## [EXERCISE AIM]
After going through the data, give the number of lines that contain the word "list" as your sole answer.

## [SUPPLIED DATA]
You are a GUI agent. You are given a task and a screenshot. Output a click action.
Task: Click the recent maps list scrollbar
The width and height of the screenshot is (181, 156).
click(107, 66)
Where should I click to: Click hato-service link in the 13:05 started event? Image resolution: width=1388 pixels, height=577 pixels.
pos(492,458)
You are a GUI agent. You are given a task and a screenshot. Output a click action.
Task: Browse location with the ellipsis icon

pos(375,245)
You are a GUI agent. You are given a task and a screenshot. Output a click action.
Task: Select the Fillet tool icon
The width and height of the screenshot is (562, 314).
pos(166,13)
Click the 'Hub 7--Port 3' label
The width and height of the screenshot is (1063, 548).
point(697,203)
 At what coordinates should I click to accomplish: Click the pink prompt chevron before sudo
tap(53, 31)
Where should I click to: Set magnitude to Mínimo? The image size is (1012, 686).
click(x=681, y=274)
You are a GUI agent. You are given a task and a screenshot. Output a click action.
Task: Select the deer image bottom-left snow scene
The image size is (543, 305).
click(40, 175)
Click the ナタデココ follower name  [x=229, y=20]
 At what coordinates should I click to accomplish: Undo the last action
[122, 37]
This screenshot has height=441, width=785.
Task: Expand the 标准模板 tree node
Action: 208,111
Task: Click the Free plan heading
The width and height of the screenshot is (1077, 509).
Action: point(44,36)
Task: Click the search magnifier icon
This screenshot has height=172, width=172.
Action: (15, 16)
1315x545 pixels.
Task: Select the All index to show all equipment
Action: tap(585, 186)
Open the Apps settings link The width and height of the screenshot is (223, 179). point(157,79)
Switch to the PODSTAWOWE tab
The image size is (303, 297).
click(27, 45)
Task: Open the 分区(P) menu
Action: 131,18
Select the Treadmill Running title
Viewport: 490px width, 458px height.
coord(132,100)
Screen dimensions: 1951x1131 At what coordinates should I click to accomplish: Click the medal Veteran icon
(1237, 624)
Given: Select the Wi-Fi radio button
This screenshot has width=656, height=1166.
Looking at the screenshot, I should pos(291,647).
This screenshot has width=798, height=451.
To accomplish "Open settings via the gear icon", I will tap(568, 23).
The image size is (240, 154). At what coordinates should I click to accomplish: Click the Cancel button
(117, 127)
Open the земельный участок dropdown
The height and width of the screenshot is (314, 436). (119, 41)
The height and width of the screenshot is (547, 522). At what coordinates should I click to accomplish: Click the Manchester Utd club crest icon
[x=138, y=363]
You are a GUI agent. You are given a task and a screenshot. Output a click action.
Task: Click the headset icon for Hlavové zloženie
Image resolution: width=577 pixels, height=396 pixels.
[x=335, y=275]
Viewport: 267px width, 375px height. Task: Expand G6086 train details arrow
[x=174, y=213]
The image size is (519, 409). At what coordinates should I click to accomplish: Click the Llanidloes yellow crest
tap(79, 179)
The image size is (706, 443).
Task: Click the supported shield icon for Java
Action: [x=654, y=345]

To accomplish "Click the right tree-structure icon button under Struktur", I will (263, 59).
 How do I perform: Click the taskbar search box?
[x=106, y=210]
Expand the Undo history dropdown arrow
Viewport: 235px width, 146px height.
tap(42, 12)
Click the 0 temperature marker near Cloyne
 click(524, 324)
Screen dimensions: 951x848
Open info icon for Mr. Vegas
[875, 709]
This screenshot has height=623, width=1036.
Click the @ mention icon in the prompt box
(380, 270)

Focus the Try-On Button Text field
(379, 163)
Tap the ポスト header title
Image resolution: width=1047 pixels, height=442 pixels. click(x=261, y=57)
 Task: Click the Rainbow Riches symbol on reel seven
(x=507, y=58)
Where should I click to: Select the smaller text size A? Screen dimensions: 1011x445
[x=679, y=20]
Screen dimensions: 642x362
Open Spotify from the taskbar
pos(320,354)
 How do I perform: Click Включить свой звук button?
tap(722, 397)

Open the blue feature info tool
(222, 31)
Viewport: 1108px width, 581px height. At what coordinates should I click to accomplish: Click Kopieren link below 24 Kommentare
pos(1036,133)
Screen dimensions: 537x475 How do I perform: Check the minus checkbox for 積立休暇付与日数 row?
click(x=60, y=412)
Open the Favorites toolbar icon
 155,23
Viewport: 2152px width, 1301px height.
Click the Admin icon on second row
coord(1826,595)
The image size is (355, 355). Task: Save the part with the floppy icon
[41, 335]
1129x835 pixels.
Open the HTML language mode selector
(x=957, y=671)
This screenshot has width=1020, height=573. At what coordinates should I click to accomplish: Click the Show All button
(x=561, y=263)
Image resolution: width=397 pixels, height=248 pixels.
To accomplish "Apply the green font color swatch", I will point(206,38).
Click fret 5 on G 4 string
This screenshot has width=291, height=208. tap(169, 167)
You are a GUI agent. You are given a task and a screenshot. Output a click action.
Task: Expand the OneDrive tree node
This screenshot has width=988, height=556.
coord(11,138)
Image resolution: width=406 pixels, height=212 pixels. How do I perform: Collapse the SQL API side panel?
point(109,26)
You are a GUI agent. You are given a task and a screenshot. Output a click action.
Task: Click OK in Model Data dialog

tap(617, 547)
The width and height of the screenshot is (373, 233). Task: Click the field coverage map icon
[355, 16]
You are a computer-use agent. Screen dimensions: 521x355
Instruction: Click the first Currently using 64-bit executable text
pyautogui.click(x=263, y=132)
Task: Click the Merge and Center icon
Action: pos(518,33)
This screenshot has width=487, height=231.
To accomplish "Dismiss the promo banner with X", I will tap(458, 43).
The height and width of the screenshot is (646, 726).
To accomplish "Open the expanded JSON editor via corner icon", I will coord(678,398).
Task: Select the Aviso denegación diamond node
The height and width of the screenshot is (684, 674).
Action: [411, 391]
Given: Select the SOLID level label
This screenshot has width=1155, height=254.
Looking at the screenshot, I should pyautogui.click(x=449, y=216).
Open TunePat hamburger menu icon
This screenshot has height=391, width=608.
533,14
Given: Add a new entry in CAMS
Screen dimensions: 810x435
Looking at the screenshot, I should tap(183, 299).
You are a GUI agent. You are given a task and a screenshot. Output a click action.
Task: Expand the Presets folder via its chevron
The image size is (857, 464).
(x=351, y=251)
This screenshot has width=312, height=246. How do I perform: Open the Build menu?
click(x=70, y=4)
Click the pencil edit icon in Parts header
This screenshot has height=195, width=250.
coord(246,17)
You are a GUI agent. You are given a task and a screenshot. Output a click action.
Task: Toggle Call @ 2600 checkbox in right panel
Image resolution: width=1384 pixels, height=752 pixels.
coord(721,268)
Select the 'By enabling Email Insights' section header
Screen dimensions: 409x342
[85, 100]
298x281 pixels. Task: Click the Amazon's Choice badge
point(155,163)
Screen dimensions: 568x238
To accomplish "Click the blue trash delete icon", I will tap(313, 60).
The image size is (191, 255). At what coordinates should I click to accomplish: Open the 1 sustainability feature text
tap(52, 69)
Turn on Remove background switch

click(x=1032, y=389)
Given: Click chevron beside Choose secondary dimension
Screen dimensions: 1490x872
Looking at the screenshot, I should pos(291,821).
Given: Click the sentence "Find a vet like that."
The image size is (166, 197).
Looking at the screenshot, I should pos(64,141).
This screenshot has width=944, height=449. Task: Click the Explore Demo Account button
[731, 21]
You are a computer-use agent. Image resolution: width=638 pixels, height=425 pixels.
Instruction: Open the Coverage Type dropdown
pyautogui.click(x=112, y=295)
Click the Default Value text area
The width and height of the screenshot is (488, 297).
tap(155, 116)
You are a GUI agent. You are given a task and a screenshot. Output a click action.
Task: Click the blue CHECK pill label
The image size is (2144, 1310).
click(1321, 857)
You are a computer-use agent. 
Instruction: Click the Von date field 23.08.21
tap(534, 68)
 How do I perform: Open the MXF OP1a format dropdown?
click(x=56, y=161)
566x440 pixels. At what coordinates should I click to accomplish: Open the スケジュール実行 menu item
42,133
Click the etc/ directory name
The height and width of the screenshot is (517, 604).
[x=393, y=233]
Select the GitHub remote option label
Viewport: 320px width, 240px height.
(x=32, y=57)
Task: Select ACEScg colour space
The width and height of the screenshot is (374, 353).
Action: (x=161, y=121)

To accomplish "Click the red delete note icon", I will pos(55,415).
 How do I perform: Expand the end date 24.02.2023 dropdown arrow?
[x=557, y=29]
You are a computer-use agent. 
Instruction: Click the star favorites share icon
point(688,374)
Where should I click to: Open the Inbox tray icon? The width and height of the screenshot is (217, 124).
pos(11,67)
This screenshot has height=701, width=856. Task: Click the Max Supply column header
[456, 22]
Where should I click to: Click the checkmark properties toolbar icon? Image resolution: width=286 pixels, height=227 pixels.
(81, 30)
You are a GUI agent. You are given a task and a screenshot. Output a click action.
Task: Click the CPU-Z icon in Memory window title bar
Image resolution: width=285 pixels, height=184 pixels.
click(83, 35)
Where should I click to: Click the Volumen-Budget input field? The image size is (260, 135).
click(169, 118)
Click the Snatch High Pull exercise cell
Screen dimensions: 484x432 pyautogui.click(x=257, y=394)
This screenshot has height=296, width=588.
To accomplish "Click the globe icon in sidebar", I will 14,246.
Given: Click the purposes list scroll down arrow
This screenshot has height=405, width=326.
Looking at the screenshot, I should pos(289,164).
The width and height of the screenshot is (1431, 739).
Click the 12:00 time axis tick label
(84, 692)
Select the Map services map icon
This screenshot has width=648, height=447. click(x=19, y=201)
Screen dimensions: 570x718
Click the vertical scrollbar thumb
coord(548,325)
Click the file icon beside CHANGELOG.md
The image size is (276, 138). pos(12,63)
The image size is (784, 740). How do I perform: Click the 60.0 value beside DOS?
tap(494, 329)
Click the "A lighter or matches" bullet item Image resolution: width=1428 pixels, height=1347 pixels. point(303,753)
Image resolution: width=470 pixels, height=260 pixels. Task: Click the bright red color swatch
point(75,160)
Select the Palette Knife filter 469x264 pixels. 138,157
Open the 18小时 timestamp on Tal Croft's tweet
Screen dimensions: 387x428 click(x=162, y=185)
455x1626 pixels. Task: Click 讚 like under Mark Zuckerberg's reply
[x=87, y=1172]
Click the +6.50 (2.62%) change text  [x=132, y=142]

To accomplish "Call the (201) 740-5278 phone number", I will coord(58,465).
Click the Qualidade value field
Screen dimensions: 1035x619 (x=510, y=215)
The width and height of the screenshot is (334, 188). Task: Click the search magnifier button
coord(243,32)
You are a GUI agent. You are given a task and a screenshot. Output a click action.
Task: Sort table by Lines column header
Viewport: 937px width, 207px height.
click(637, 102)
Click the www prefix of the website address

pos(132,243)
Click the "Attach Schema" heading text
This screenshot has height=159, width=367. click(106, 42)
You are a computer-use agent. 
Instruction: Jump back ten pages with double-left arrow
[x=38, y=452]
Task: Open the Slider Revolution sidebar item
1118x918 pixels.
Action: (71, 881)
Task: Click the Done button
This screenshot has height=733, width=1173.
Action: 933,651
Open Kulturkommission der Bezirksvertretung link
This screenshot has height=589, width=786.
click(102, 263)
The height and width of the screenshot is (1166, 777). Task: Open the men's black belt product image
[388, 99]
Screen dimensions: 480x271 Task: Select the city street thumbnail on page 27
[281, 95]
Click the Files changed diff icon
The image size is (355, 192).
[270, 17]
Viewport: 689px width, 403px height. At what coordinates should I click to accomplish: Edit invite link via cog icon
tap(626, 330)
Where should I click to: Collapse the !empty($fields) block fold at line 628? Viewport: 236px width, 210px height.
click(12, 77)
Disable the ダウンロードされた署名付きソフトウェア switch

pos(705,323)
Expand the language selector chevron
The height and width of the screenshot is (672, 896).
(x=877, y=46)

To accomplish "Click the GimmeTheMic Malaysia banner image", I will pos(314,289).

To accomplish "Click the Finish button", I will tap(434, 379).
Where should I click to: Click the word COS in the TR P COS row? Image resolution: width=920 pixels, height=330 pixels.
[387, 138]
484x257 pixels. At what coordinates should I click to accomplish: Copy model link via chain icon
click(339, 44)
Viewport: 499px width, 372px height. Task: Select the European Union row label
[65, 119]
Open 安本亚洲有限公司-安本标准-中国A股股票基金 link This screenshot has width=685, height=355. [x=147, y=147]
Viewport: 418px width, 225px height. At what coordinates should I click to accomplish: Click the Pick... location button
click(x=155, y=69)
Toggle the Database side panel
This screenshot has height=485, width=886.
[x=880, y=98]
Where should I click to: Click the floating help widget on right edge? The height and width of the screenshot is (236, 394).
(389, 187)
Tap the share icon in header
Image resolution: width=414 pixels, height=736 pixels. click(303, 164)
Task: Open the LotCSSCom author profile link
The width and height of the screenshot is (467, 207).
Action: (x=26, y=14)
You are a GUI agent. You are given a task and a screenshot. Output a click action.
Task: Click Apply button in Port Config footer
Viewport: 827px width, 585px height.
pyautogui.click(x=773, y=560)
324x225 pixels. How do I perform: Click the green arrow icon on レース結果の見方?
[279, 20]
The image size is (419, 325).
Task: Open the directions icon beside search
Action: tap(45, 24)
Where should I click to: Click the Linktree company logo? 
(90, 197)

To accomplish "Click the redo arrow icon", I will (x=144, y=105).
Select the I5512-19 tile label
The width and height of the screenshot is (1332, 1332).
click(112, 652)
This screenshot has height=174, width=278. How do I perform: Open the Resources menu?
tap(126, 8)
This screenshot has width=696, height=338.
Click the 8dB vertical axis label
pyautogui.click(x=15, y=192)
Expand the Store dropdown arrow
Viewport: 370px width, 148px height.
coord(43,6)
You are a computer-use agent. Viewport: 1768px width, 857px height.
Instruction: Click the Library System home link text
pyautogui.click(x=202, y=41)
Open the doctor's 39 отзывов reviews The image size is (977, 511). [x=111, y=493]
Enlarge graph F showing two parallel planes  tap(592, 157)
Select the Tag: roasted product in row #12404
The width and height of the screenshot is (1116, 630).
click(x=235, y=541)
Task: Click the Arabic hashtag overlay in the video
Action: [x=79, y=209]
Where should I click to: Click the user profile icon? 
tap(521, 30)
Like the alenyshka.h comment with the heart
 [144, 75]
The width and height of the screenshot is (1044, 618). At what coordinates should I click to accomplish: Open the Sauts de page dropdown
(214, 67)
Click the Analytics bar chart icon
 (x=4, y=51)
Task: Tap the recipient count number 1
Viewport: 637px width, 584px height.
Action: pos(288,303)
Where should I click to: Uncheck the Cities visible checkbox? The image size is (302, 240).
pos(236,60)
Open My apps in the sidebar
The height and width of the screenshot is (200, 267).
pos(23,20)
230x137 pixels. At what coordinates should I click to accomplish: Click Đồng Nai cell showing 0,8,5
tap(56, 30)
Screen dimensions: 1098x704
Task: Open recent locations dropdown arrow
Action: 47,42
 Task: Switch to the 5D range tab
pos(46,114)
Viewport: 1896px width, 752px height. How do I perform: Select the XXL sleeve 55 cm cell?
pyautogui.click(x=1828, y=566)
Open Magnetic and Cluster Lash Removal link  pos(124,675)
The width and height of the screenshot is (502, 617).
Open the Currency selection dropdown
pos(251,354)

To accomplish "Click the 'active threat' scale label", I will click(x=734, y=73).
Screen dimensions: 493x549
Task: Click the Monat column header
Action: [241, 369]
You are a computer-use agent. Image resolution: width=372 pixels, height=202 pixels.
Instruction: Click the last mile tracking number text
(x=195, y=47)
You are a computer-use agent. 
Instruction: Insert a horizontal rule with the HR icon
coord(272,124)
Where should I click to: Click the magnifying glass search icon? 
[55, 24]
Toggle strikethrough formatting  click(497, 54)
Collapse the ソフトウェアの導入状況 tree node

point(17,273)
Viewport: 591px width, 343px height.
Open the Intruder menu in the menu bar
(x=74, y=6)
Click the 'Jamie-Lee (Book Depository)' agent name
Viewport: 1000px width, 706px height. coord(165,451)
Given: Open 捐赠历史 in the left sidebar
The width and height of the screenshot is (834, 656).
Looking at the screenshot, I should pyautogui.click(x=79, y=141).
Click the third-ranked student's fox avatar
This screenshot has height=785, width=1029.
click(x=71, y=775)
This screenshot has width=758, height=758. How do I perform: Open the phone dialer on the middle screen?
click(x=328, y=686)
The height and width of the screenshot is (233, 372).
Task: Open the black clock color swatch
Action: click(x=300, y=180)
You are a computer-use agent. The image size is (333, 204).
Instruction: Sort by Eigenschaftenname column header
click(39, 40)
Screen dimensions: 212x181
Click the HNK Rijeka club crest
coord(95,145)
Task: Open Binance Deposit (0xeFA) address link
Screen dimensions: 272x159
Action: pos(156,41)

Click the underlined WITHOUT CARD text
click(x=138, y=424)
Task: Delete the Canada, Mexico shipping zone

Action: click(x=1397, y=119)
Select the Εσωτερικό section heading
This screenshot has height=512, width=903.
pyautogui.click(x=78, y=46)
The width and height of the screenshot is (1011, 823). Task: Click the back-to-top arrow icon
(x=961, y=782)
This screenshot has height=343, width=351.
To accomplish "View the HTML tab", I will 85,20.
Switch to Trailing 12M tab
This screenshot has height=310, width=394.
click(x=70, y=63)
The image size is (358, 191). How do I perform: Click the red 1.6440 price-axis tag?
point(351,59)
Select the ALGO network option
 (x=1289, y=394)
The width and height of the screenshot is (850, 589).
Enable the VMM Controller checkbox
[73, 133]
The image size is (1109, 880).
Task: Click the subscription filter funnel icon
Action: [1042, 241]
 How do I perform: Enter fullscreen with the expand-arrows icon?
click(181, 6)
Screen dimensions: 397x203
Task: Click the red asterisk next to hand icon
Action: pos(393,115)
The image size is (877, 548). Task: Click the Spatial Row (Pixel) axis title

## [YOUR SOLUTION]
2